Reading Waking Up White

Suffield Academy’s faculty welcomed author Debby Irving to an online talk on October 29. Her book Waking Up White was shared by the faculty as part of the school’s ongoing and collective efforts related to Diversity, Equity, and Inclusion (DEI).

Irving, now a racial justice educator and writer, tries to help transform confusion into curiosity and anxiety into action. As a white colleague and neighbor, she worried about offending people of color she dearly wanted to befriend. As an arts administrator, she did not understand why her cultural diversity efforts lacked traction. As a teacher, she found her best efforts reaching out to students and families of color left her wondering what she was missing.

I invite you to use my story to uncover your own, so that you too can discover your power to make the world a more humane place to live, work, and thrive.
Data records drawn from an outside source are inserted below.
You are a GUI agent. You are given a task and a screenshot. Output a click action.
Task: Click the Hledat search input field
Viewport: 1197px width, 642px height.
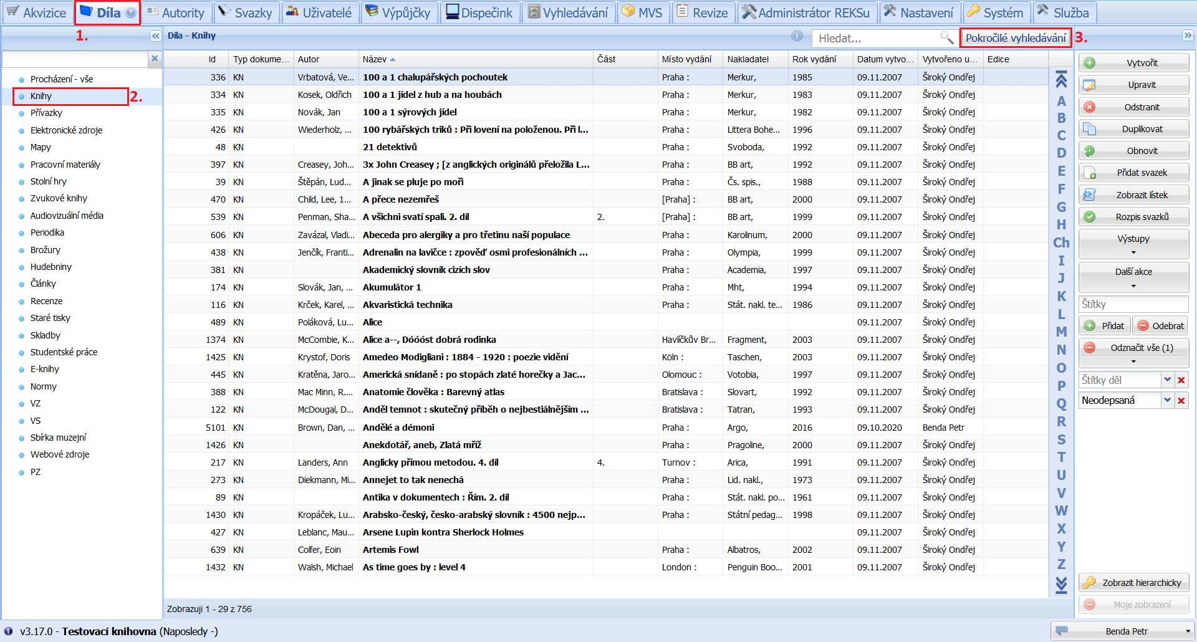(x=876, y=38)
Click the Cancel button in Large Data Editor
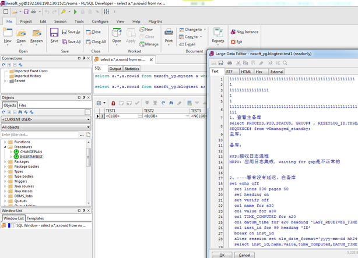Viewport: 358px width, 258px height. [244, 255]
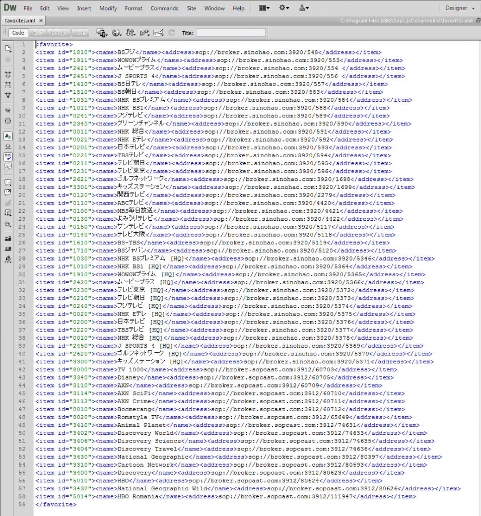481x516 pixels.
Task: Click Collapse Full Tag icon
Action: point(8,73)
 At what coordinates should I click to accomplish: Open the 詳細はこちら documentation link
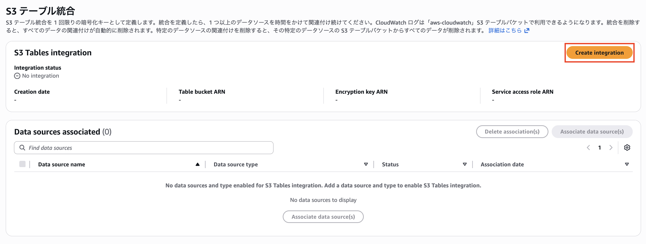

“I can think of no bigger misstep in American history than the invention and perpetuation of the idea of white superiority,” Irving writes in the introduction. “It allows white children to believe they are exceptional and entitled while allowing children of color to believe they are inferior and less deserving.” She concludes, “Unless adults understand racism, they will, as I did, unknowingly teach it to their children.”

The author adds, “Understanding how and why our beliefs developed along racial lines holds the promise of healing, liberation, and the unleashing of America’s vast human potential. I invite you to use my story to uncover your own, so that you too can discover your power to make the world a more humane place to live, work, and thrive.”

Irving’s talk centered on awareness and education, emotion, and active resilience against systematic racism. Head of School Charlie Cahn said Debby’s talk was helpful in many ways, “especially providing historical information about systemic racism in areas including housing and educational access through the GI Bill. Suffield’s foundation rests on respect, diversity, tolerance, inclusion, and sensitivity. All of the efforts our faculty make to help dismantle racism and hatred make us better as educators and people.”